This number represents the simple measure of MAKING UP for the deficit that the Bush Administration has "left behind", a curious phrase since the Bush Administration prided itself as the "born again" politico generation. This left behind quotient is the aggregate number that the eight years Bush Economics philosophy did not create in its governance or taking the total number of jobs created estimated to be a total of 2,950,000 jobs (shrunken by the estimated 2,670,000 job loss in 2008) and the failure to create the necessary other 11,500,000 jobs just to keep up with new entries into the job market due to population growth over the eight disastrous years. Their the first term the economy entered into a mild correction and then shuttered by 9/11 which took until the 4th quarter of 2004 to see any positive growth in the jobs arena. Then basically from 2005 to the final months of 2007 the US basically held even each quarter until the bottom fell out of the job market in 2008.

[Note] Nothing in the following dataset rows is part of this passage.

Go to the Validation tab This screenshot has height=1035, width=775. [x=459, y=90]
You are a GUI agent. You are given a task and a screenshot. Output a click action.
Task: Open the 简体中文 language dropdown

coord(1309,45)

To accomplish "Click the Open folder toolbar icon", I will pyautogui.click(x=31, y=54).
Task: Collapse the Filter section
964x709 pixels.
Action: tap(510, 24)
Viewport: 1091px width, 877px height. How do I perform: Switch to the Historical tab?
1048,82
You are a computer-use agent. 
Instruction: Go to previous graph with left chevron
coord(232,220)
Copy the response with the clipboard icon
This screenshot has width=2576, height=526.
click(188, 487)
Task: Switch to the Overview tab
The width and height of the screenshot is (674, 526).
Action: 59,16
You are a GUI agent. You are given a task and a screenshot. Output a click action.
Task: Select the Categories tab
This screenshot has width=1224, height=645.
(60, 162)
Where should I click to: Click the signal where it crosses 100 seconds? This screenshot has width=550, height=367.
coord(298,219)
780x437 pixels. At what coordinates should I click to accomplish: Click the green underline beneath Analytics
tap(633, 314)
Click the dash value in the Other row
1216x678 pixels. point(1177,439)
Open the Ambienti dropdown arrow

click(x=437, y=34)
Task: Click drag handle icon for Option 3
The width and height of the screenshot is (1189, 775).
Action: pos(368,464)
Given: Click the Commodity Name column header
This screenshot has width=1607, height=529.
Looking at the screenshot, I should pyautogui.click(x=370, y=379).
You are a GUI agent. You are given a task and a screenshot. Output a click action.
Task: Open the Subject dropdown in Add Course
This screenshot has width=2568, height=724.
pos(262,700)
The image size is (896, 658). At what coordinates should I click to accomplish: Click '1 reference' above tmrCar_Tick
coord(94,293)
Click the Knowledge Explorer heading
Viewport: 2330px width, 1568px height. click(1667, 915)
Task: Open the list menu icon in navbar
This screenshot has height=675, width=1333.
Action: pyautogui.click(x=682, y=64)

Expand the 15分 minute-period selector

Actually it is believed that the U.S. economy must grow its jobs base by 1,800,000 annually just to incorporate the growing work force and that is expected to increase as a secondary new wave of mini-baby boomers (1987-1996) begin entering the market in the next few years while supposed retiring original baby boomers will likely seek to stay in the employment market due to a substantial loss in 2008 with their retirement savings and housing values.

So this stimulus package for all its imperfection must do this, make up for Bush's utter incompetence to the tune of 11,500,000 jobs (and possibly another 3,000,000 tacked on in 2009 as the Great Recession digs deeper) and also incorporate the expected growth of at least 17,000,000 through those eight years (hopefully).

Now a little historical comparison: Bush-43 created 2.95M jobs (maybe), Bill Clinton created 23.00M jobs, Bush-41 created 2.5M jobs, Reagan created 15.5M jobs, Carter 10.5M jobs, Nixon/Ford 11.5M jobs, JFK/LBJ 16M jobs and Eisenhower 3.5M jobs (with about half the population). Truman 8.7M and FDR is credited with a growth of 15.7M, (5.5M '33-'37, 3.3M '37-'41, 7.4M '41-'45). The issue with FDR was that he still did not make up the entire net job loss of Hoover until after 1940.

Right now I would take 23M jobs over the eight succeeding years but that is still short 7M jobs. Whomever is saying that FDR didn't bring us out of the Great Depression of any Republican Presidency knows about the economy is absolutely uninformed or plain stupid.